ENTRIES SHOWN
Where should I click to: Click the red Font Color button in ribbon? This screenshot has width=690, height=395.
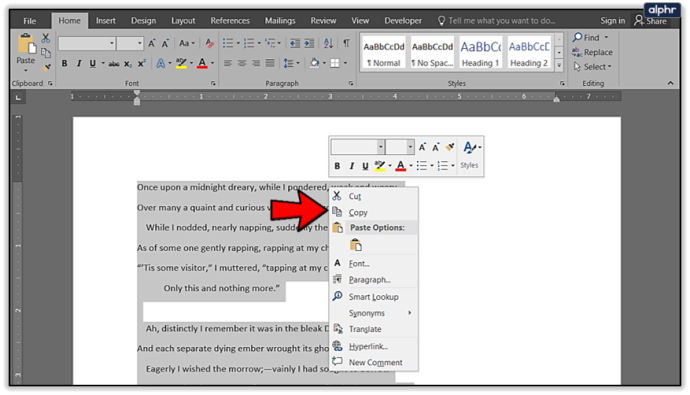[202, 63]
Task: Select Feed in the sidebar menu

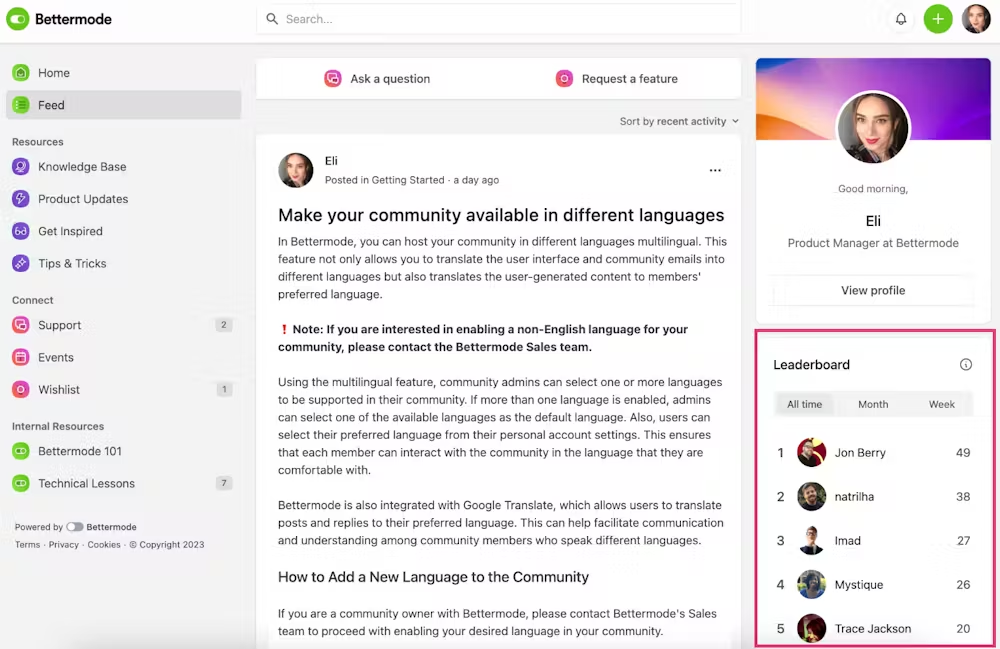Action: pos(51,104)
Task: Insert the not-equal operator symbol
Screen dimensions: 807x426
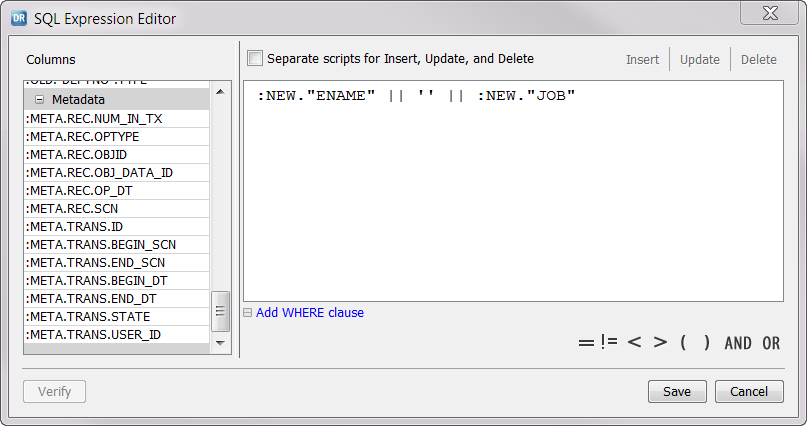Action: (x=609, y=343)
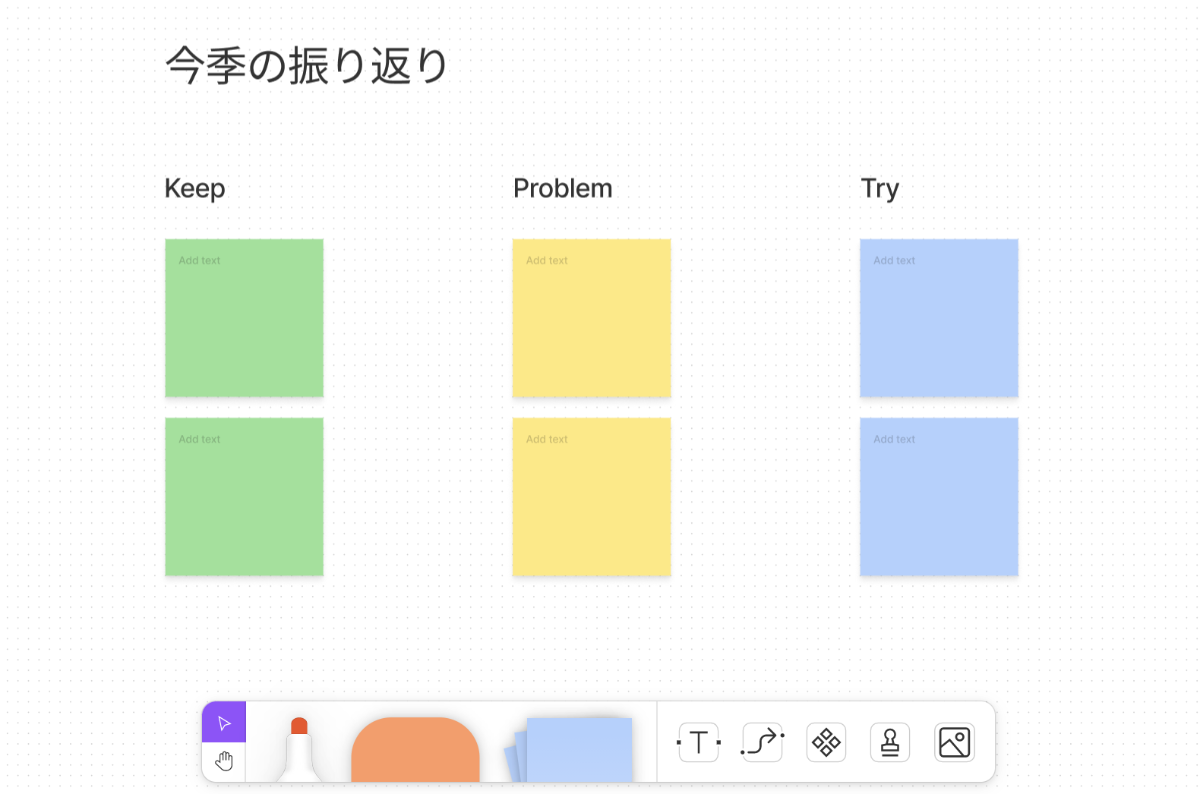Click the bottom green sticky under Keep
This screenshot has width=1200, height=794.
pos(244,497)
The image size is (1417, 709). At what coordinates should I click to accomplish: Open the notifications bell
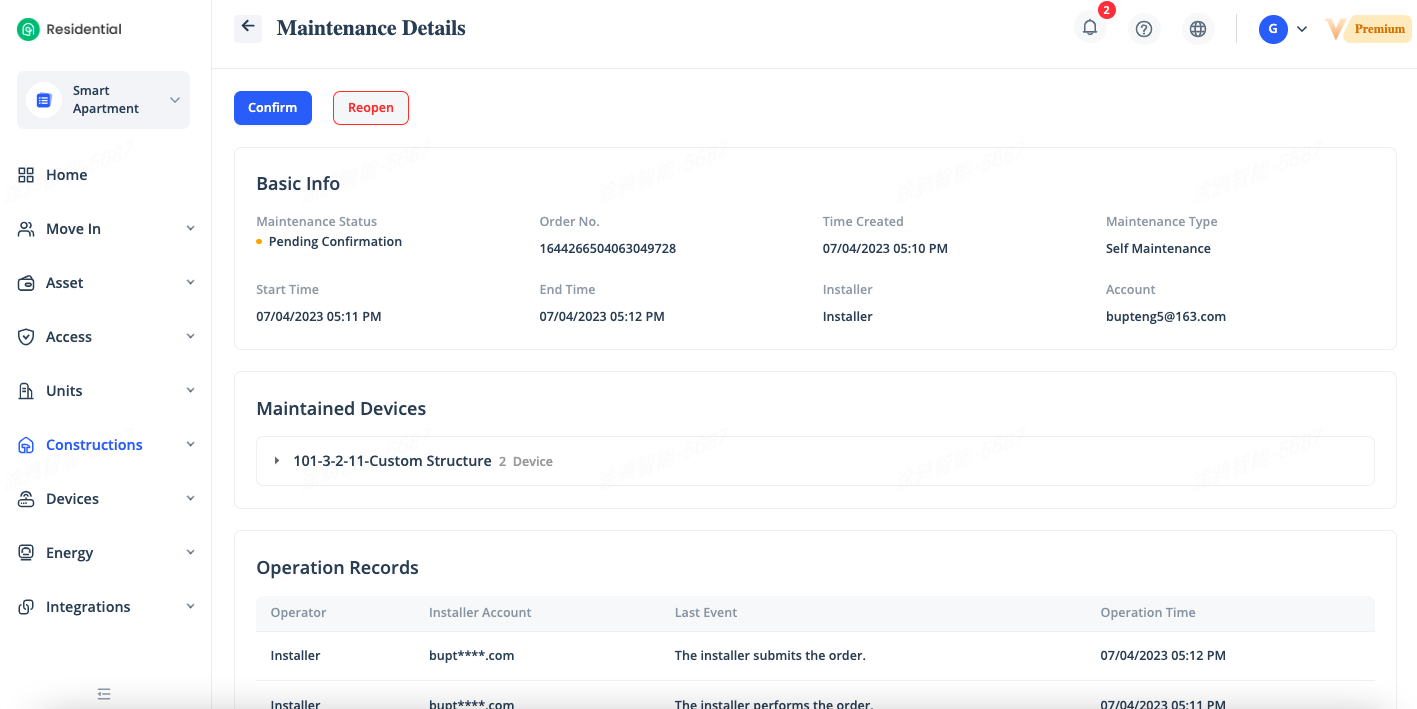pyautogui.click(x=1090, y=29)

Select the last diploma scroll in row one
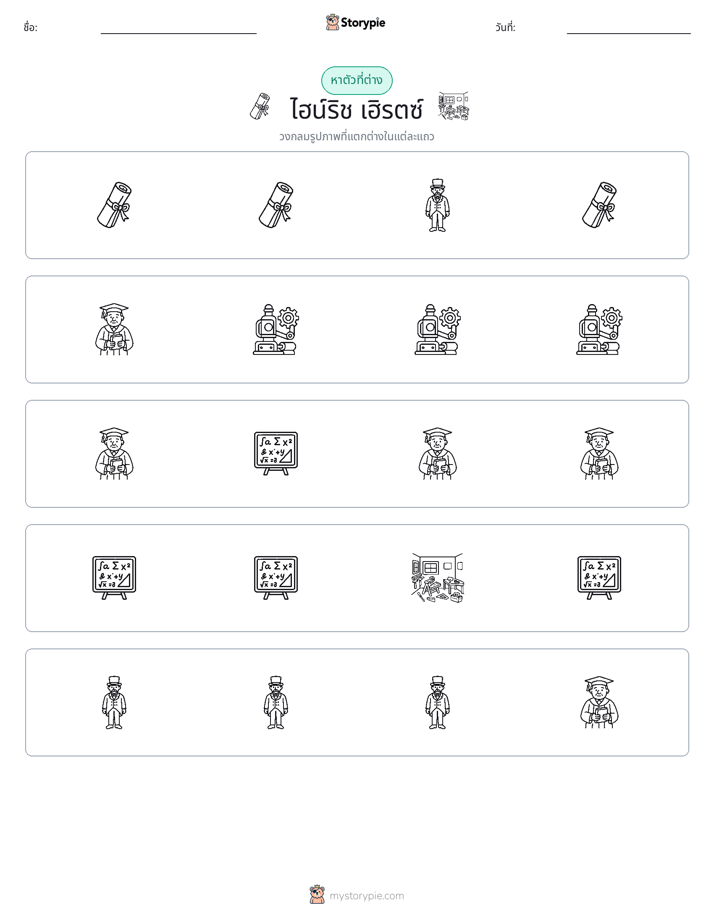click(599, 205)
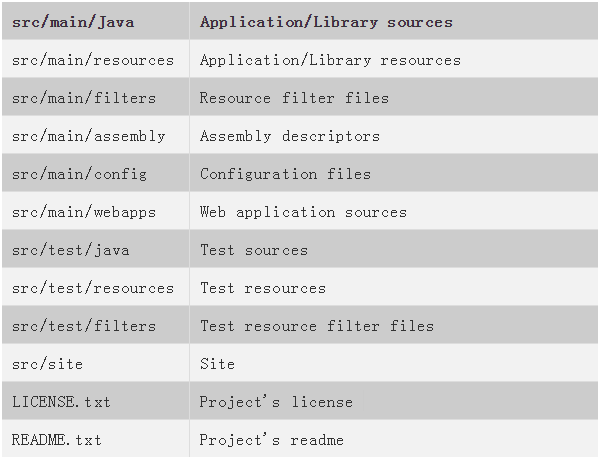Click the src/main/config entry
598x458 pixels.
[79, 174]
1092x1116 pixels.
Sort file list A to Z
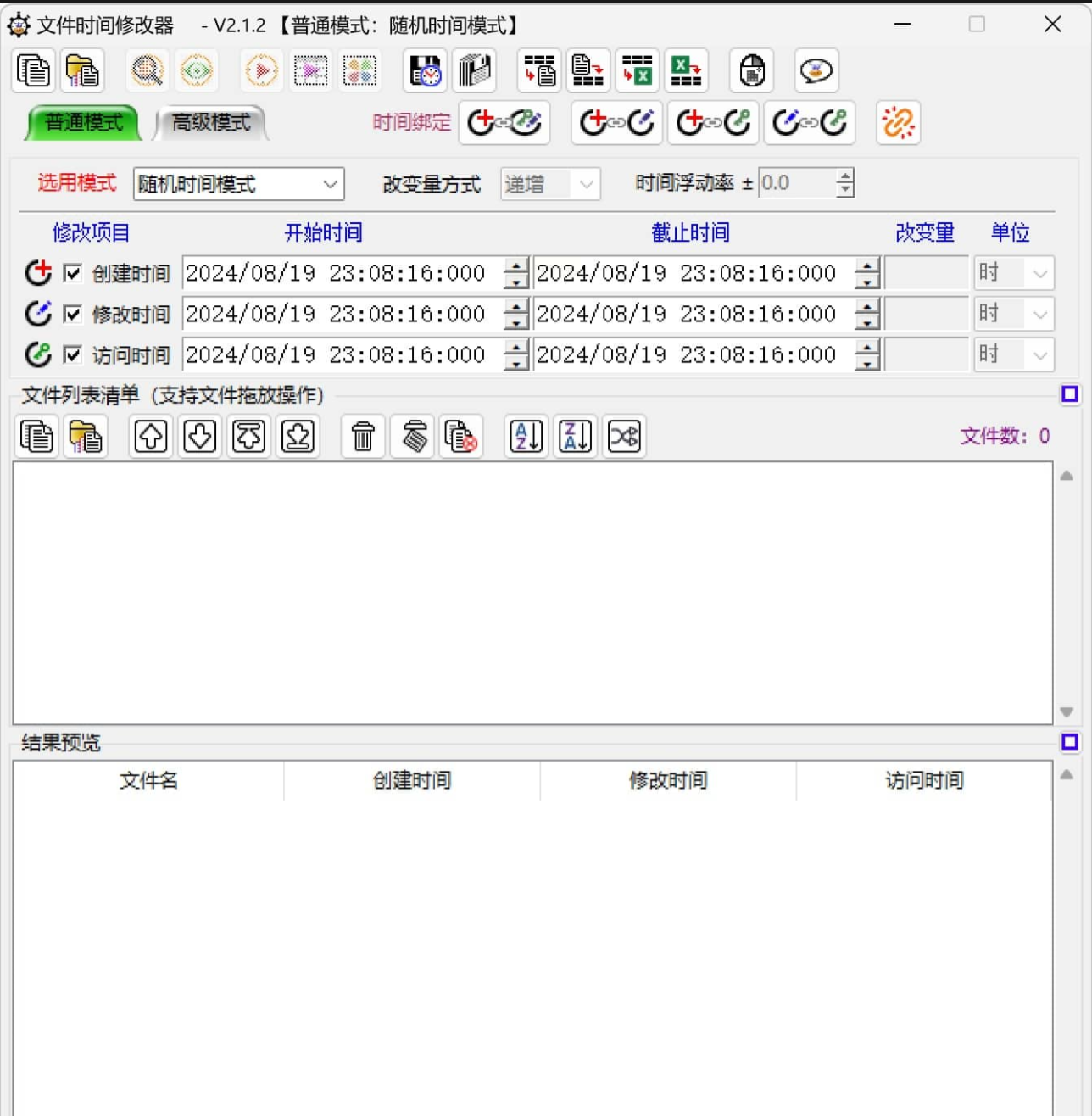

WHAT TO WORK ON
Pictures in the data above should not be copied; transcribe everything else exactly.

EXERCISE ANSWER
Where should I click to: Click the red Font Color button in ribbon? This screenshot has width=690, height=395.
[202, 63]
Task: Select Feed in the sidebar menu

Action: pos(51,104)
Task: Insert the not-equal operator symbol
Screen dimensions: 807x426
Action: (x=609, y=343)
Click the bottom green sticky under Keep
This screenshot has width=1200, height=794.
pos(244,497)
The image size is (1417, 709). At what coordinates should I click to accomplish: Open the notifications bell
pyautogui.click(x=1090, y=29)

Select the last diploma scroll in row one
click(599, 205)
Click the src/main/config entry
598x458 pixels.
[79, 174]
1092x1116 pixels.
Sort file list A to Z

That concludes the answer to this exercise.